Rey, I'll grant you, but Captain Marvel is to, well, Marvel, what Supes is to DC - practically invulnerable.You can argue they are impossibly skilled but Rey and Captain Marvel take it to a whole new level where they walk away with not even a scratch.
Lack of emotional scars? Sure, but that's another issue.
I'll agree to disagree about them being interchangeable, but the idea of the lack of a clear dynamic, and the lack of one leading it? Well, if we're looking at it in that context, Trinity 'leads' the relationship in the first film, in that for the majority of it, she knows more than Neo, and is 'better' than him. Which is to be expected, given the context. After that, it's not a 180, but Neo's got super powers, and Trinity sacrifices her life for him twice, effectively.Neo and Trinity are these very androgynous, interchangeable characters. There's no clear dynamic between them, and neither of them seems to "lead" the relationship.
In the real world, things are far more equal, but in the Matrix itself? Yeah. I don't think this is a problem really, but one's clearly "the special."
I'll agree to disagree about most of your post, but I'm cutting back in here, because if anything, this is the opposite of one of the core ideas of the Matrix.As the Matrix trilogy itself pointed out, people are too chaotic and complicated to ever really fit into a simple, heteronormative life-model. Some part of them, the parts that don't fit, the parts that are excessive or perverse, are going to leak out.

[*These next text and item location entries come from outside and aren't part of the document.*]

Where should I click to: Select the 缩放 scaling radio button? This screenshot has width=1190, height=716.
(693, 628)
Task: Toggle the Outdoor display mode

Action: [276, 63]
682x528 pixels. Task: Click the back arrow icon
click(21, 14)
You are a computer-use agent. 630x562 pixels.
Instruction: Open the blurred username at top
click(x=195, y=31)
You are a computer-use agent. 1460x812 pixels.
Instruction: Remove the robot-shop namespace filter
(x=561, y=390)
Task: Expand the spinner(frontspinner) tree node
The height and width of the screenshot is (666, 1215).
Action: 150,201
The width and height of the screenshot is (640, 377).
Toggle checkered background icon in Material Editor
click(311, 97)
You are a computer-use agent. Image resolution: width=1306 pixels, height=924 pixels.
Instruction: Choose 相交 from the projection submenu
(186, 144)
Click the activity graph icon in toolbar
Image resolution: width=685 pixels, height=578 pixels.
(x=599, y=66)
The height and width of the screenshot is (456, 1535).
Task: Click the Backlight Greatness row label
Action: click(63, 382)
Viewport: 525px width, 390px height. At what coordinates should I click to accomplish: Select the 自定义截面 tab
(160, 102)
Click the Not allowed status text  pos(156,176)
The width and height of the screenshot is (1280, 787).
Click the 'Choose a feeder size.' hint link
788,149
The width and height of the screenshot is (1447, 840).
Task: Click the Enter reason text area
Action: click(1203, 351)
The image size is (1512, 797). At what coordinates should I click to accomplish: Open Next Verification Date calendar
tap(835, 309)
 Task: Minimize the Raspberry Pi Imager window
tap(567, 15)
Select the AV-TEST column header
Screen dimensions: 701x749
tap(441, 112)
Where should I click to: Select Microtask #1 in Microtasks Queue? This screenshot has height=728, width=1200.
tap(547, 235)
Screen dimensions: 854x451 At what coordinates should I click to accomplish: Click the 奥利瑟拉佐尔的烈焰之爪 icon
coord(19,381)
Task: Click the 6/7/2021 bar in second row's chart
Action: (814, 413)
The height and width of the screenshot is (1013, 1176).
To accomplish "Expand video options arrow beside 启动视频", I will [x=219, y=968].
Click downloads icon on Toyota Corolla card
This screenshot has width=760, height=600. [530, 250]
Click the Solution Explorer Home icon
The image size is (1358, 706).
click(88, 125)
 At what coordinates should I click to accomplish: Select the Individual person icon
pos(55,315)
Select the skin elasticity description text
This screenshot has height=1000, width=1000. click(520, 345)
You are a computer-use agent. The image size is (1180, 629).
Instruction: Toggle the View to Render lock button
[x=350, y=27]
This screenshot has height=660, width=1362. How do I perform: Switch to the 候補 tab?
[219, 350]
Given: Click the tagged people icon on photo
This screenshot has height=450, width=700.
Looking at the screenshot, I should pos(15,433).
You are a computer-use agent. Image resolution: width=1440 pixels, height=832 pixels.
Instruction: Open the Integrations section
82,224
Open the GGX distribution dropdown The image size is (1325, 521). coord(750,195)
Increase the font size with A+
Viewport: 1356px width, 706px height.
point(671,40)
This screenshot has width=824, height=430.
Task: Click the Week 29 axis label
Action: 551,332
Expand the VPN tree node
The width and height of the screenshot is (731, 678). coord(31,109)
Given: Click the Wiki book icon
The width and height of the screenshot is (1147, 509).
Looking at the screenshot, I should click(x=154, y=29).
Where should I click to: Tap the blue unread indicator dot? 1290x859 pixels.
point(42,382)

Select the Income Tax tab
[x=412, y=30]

If I had to sum up the core theme of the Matrix as simply as possible, it would be "choice vs. control," but in-universe, most people CAN be controlled, and controlled very easily at that. What's more, even when presented with the choice to break that control, they'll take the velvet prison. Consider that:
-The Matrix becomes stable when the concept of choice is introduced. 99% of all test subjects accept the Matrix's programming (bluepills)
-Of the 1% that are left, they're controlled as well, albeit indirectly. Zion is destroyed five times prior to the film, and the machines can basically destroy it at any time, only doing so at the end of a cycle. The real world's not a matrix, but the people there are still under another form of control, and like those in the Matrix, don't even know it.
-The One, prior to Neo, chose five times in a row to perpetuate the cycle, rather than going against it. And even at the end, in the seventh version of the Matrix, we're at a point where most humans are going to choose, albeit subconciously, to remain inside the Matrix. Free will ends the cycle and allows the Matrix to be stable, but that free will means that billions of humans will live their lives plugged in, and they'll enjoy it, damn it.
So, yes. The Matrix does present a storyline where choice 'beats' control, so to speak, but even at the end of all things, it's clear that humans are easy to control. Most people are going to choose the Matrix, and the people of Zion are unaware as to how they've been manipulated over centuries. The films are humanistic, but there's a cynical view as well, and among it is that the vast majority of people will go along with things without questioning them.